RNAi-Mediated Silencing of Laccase 2 in Culex pipiens Pupae via Dehydration and Soaking Results in Multiple Defects in Cuticular Development

Round 1

Reviewer 1 Report

Comments and Suggestions for Authors

Successful knockdown of a gene using RNA interference in mosquito larvae and pupae remains a challenge because of their aquatic habitats. The authors in this study attempted to solve this problem by taking advantage of rehydration-driven soaking of mosquito pupae in concentrated dsRNA solution. This has allowed the authors to obtain a moderate success in silencing the gene laccase 2 that controls the hardening of the cuticle.

The study was well designed and executed, and the results are convincing, except for a few formatting issues.

 

A pertinent question is related to the optimal dehydration duration for pupae in gene silencing experiments. It is worth investigating if a period shorter than 30 min could maintain effective gene silencing while potentially improving survivorship.

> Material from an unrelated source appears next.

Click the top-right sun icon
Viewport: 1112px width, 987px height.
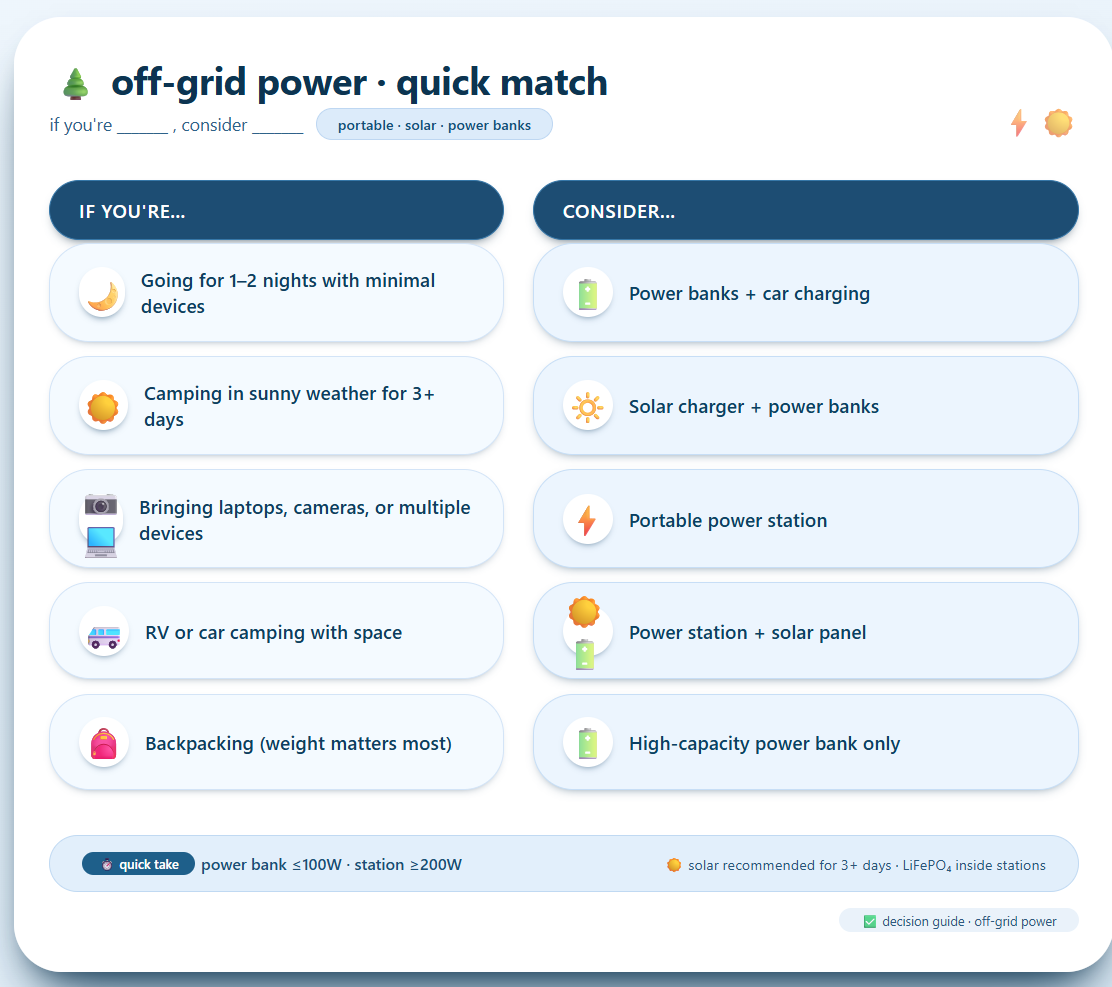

Comments on the Quality of English Language

English writing is fine.

Author Response

Please see the attachement.

Author Response File: Author Response.pdf

Reviewer 2 Report

Comments and Suggestions for Authors

Comments to authors:

In the manuscript titled “RNAi-mediated silencing of laccase 2 in Culex pipiens pupae via dehydration and soaking results in multiple defects in cuticular development”, the authors investigated the efficacy of the dehydration and soaking method for delivering dsRNA to silence the laccase 2 gene in Culex pipiens pupae. Previous studies demonstrate that sustained target gene silencing can be achieved in Culex pipiens larva, pupal, and adult stages through soaking, despite the soaking occurring during larval stages. Additionally, I have observed some issues in the manuscript, which I list below.

1. Line No: 115. It is inaccurate to claim high throughput as the study only demonstrated effects for one gene. Additionally, there is less knockdown of the target gene at 48 h compared to 24 h post-soaking, and lower mortality after knockdown compared to other studies targeting the same gene.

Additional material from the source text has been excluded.